A local journalist does not see two worlds, but several. On a beer mat he draws a cake, shading each layer. “On the bottom: we, the Congolese. Next up, traders: Nigerians, Senegalese, and Malians. You have rich boutiques: the Mauritanians. Then, Lebanese and Indians; then, higher up, French businesses.” He puts a final layer of icing on top, and shades it black. “The Mafia. Congolese, French, all nationalities. They rule!” He adds little arrows, pointing at each layer. “The Chinese … they are now coming in at all levels. In photocopy shops, construction, and soon oil. They start on one level; in six months they are up at the next. They will be at the top now for sure.” A friend of his expands the point. “The democracies have mafialike things they want to do, but cannot do at home.
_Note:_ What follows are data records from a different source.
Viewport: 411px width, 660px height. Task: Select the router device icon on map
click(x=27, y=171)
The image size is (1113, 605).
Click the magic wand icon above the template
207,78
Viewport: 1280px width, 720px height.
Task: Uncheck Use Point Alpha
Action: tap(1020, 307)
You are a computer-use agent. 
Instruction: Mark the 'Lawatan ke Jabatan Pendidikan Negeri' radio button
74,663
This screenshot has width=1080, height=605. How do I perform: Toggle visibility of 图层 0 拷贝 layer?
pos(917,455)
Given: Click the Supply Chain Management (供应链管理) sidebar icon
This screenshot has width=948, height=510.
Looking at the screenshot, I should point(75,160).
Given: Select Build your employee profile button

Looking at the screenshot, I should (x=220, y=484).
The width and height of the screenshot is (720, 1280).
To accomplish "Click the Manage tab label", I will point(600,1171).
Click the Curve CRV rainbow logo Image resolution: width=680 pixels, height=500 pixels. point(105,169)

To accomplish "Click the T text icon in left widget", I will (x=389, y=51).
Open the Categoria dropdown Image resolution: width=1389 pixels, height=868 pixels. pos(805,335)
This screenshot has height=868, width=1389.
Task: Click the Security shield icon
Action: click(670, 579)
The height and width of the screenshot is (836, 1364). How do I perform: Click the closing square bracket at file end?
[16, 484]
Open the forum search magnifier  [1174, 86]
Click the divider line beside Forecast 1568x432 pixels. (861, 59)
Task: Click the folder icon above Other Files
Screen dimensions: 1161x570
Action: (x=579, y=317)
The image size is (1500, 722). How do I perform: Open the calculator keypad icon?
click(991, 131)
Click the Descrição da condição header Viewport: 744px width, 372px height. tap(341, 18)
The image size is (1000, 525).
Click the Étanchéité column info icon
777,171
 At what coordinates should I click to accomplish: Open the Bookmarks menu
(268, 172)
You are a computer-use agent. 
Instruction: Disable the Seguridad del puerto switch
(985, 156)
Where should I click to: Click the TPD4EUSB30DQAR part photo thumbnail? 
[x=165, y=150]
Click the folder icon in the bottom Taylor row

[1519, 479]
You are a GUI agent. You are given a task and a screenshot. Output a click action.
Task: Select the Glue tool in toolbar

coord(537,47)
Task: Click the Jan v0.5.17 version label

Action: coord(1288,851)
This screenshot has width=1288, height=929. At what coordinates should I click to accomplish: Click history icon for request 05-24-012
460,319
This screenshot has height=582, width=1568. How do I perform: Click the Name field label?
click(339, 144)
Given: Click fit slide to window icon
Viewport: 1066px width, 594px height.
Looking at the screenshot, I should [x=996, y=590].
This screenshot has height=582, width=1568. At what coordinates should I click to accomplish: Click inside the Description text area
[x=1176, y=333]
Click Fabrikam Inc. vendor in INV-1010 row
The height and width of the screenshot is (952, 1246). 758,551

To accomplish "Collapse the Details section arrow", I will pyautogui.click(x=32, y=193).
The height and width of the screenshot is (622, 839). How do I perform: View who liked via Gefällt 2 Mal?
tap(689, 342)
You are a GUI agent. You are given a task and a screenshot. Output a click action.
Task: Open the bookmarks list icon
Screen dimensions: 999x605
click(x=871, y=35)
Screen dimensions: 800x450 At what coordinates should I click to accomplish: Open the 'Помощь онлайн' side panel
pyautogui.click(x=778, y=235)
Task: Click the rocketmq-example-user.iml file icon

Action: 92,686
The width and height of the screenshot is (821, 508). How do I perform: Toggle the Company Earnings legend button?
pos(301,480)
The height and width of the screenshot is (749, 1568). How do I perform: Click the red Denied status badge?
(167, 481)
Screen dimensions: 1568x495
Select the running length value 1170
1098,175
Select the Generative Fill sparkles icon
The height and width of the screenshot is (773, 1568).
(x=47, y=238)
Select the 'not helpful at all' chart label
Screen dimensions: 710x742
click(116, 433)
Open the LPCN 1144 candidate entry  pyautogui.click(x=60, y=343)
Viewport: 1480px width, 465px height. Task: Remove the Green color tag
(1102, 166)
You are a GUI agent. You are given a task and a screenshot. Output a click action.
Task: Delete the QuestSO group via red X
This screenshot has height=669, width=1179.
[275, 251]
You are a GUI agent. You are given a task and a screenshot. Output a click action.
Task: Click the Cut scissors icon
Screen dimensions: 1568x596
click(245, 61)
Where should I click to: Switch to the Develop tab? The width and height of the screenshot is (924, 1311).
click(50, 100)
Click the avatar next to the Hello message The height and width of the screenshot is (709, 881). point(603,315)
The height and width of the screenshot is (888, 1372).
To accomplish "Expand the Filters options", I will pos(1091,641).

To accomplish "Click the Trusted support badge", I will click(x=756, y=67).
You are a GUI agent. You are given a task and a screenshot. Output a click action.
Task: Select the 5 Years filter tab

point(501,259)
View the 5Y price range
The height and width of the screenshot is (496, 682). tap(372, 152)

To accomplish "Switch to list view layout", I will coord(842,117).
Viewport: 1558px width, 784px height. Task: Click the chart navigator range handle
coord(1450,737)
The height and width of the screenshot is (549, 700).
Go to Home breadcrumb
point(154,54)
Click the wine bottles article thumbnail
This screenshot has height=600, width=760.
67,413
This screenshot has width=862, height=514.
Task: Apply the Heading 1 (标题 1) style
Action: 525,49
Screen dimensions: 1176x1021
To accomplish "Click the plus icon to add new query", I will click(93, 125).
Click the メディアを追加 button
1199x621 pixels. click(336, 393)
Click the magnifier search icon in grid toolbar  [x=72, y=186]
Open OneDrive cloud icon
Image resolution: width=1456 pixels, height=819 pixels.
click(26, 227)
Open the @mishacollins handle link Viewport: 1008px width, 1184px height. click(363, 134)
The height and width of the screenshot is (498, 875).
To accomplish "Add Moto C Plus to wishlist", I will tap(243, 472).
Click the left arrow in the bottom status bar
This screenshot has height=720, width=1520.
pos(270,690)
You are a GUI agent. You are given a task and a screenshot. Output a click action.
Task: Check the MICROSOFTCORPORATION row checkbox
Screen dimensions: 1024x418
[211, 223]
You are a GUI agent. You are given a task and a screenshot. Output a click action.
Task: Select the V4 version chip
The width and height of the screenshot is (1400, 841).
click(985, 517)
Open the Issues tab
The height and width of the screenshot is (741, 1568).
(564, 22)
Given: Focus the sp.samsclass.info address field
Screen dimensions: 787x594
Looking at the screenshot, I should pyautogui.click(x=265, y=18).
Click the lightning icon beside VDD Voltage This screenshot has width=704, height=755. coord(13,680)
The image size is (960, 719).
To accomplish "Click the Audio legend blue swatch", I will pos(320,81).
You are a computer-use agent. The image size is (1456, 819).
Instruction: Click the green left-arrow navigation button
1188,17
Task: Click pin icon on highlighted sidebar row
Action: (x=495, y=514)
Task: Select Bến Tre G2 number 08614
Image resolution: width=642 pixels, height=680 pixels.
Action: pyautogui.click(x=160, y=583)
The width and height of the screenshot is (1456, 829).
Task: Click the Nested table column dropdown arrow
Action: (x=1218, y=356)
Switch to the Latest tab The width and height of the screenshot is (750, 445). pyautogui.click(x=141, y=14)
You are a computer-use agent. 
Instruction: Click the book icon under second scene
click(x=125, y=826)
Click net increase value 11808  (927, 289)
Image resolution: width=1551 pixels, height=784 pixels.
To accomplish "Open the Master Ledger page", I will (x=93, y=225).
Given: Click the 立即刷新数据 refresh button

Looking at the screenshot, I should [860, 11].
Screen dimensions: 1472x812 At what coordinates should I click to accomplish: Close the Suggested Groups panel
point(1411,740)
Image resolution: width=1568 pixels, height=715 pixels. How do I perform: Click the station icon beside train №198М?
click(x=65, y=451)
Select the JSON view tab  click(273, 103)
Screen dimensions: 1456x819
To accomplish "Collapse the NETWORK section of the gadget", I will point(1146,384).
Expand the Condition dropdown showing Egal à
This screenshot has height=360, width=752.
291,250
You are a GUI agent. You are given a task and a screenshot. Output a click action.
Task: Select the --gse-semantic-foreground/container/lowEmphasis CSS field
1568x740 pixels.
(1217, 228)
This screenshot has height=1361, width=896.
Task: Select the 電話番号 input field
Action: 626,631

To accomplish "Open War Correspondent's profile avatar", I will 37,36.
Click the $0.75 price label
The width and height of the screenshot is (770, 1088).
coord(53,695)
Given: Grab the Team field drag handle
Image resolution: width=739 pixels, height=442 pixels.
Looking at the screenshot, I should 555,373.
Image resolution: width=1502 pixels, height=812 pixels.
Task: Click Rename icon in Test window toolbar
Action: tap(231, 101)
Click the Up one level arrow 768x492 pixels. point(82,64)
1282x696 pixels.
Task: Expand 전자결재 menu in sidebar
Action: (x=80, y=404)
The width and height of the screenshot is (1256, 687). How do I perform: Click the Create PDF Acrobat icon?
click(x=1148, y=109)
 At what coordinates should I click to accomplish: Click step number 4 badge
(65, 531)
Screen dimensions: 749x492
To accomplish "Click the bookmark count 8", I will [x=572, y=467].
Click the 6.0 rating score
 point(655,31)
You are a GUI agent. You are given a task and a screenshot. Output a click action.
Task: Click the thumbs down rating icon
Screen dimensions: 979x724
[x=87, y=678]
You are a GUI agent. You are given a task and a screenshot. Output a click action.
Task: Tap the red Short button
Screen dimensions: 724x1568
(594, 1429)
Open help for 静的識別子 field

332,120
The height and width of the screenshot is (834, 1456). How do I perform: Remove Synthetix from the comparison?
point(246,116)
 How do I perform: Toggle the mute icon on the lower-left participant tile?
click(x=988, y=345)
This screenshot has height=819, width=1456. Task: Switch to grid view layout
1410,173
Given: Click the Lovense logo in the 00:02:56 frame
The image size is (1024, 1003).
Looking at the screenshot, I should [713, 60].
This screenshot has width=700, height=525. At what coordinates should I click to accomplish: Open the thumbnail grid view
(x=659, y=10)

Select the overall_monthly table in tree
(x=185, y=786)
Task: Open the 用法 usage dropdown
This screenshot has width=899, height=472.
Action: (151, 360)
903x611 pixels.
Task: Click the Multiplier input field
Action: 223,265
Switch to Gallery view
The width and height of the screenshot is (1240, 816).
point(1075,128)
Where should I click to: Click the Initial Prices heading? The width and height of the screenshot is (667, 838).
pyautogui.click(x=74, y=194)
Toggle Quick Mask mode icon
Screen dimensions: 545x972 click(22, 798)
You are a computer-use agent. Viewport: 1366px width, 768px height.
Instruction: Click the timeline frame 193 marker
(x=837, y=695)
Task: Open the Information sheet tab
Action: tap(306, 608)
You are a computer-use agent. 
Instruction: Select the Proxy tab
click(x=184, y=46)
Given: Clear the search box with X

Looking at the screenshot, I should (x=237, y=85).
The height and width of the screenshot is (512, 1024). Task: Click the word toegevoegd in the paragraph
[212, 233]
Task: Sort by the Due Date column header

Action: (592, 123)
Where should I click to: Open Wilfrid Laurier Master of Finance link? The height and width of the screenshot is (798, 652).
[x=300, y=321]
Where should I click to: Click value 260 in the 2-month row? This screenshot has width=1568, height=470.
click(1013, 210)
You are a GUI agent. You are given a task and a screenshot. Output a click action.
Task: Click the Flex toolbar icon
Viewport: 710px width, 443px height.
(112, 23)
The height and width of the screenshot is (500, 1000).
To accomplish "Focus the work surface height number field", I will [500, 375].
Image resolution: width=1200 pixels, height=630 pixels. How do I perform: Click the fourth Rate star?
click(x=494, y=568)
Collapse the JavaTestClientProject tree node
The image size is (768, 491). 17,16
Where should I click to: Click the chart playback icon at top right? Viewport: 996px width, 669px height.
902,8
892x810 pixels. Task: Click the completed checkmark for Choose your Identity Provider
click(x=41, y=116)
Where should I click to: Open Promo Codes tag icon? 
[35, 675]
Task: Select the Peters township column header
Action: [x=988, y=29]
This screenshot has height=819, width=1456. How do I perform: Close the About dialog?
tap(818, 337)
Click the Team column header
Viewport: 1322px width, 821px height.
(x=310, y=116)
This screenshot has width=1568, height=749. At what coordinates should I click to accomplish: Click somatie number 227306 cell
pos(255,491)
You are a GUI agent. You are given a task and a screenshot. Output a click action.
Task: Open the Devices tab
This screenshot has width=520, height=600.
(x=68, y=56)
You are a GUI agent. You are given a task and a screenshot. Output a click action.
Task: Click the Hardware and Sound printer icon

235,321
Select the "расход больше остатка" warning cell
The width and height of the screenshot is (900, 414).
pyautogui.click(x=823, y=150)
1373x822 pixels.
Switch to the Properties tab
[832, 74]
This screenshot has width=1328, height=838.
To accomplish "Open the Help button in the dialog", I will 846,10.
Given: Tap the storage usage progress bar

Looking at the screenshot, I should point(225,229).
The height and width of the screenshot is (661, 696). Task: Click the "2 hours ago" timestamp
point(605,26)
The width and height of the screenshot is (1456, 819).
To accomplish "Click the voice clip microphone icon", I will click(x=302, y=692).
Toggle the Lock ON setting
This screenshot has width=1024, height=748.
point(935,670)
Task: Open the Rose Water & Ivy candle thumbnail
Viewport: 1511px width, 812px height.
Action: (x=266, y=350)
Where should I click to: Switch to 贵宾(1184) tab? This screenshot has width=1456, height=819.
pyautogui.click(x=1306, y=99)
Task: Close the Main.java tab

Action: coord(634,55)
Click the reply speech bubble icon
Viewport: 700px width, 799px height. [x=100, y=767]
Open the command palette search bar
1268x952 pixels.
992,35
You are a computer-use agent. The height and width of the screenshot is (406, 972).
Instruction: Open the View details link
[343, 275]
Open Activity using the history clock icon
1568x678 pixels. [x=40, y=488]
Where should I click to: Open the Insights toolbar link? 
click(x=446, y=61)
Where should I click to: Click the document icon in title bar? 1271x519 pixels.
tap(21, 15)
So they come and do them here, chez nous.”
(Poisoned Wells: The Dirty Politics of African Oil, by Nicholas Shaxson, p.117, ISBN 978-1403971944

I would amend the journalist’s statement in only one respect, the democracies he refers to might more accurately be referred to as the capitalists. Where there is some practice of democracy, there are some controls on capitalism, and some accountability. Without at least minimal checks and balances of actual democracy, capitalism is exactly the same thing as gangsterism, exactly the same as the mafia the journalist describes. Capitalists are attracted to Africa both by resources, and lack of accountability. (To state the obvious, a country calling itself a democracy still does not necessarily practice democracy.) As a matter of policy China has embraced capitalism and rejected democracy. So far as I know China does not preach, or claim to practice democracy abroad. China comes to trade, take advantage of resources, and provide the most opportunity for Chinese people. Chinese labour practices and environmental practices are appalling, and have already created angry reactions in African countries. African countries need to look out for themselves, managing their resources to provide the most opportunity for their own people. African governments should be able to take advantage of the rivalries between China and the west to serve African advantage.

As Sokari says:

We should be seizing the time and using this as a weapon to ensure we get the best deal for our resources and citizens.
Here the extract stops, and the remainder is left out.